RH: Towards the end of Wasted, you say that writing the
book wasn't a therapeutic experience.
MH: Writing the book was actually a nightmare in some ways.
In other ways, it was instructive for me both as a person and as a
writer. The process of writing your first book is fascinating and
wonderful and very rewarding. So as a professional it was a
rewarding experience. As a person it was really difficult.
I don't believe in literature as catharsis. I know that people's lives
can be exploited and that I was walking a very fine line in writing
about my life. I'm not a confessional person. I don't write
autobiographical stories, I don't publish confessional poetry. It's not
my thing. I keep a lot of secrets; that's common for people with
eating disorders. Revealing about myself what I wrote in the book
was a journalistic decision. I had originally planned to write a
research book on my theories about the philosophical roots of eating
disorders and the ways in which treatment needed to look at the
cultural elements and change. But halfway through that book, I
decided that I was being an irresponsible journalist by keeping out a
huge component of the story? Why do I know all this? I know all this
because this is my daily life. I live with the philosophy and the
cultural impact. I was being such a liar by posing as a theoretical
clinician when I was just a writer who had this book on my mind.

---*---

- _Task goal_
Summarize the interview in two sentences. The listing that follows comes from a separate source.

- _Dataset section_
---*---

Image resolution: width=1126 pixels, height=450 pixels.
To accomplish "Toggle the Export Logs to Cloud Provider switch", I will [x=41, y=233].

---*---

- _Answer below_
MH says that writing Wasted was rewarding professionally but very difficult personally, and adds a disbelief in literature as catharsis and a dislike of confessional writing. MH had planned a research book on the philosophical roots of eating disorders, but halfway through decided that keeping out a huge component of the story was irresponsible journalism, which made revealing personal material a journalistic decision.